* start Selected text *
The problem is (or was) that this analyze didn't seem to work. Queries
performed thereafter would run slowly. Doing another vacuum analyze later
on would fix this, and queries would then perform well.

We have two approaches that fix this. The first was to just sleep for two
seconds between creating the indexes and doing the vacuum analyze. The
second was to perform an explicit checkpoint between index creation and
vacuum analyze. The second approach seems the most sound, the sleep
approach relies too much on coincidence. But both work in our tests so
far.

However, why is this so? Can analyze not work properly unless the data
files have all been fsynced to disk? Does the WAL really stop analyze from
working?

Even stranger, it turns out that doing the checkpoint _after_ the vacuum
analyze also fixes this behaviour, ie queries perform well
immediately. This part is _so_ strange that I'm tempted to just not
believe it ever happened... except that it seems it did.
* end Selected text *
* start Dataset extract *
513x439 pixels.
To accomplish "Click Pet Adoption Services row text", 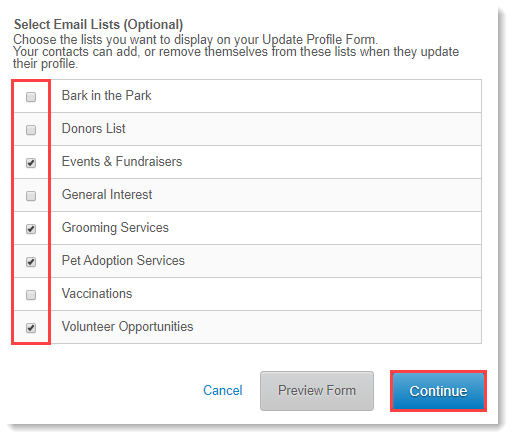I will (123, 261).
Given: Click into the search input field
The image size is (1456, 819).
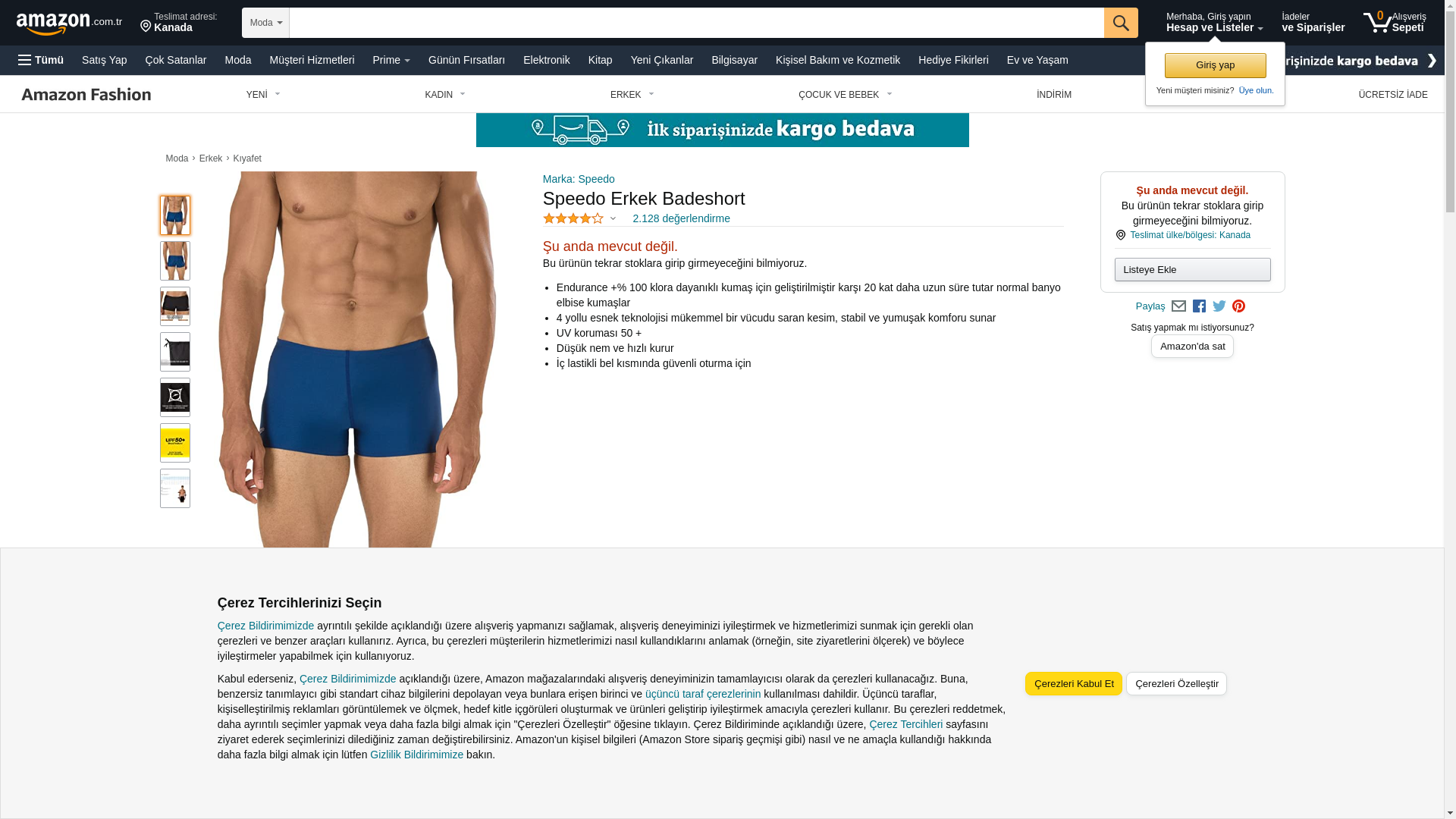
* end Dataset extract *
Goal 1 -
Retype the vacuum analyze text from "Even stranger, it" up to and including "seems it did.".
Goal 2 -
List every action that the vacuum analyze text reports as fixing the slow queries.

Output 1 -
Even stranger, it turns out that doing the checkpoint _after_ the vacuum
analyze also fixes this behaviour, ie queries perform well
immediately. This part is _so_ strange that I'm tempted to just not
believe it ever happened... except that it seems it did.

Output 2 -
- Doing another vacuum analyze later on
- Sleeping for two seconds between creating the indexes and doing the vacuum analyze
- Performing an explicit checkpoint between index creation and vacuum analyze
- Doing the checkpoint after the vacuum analyze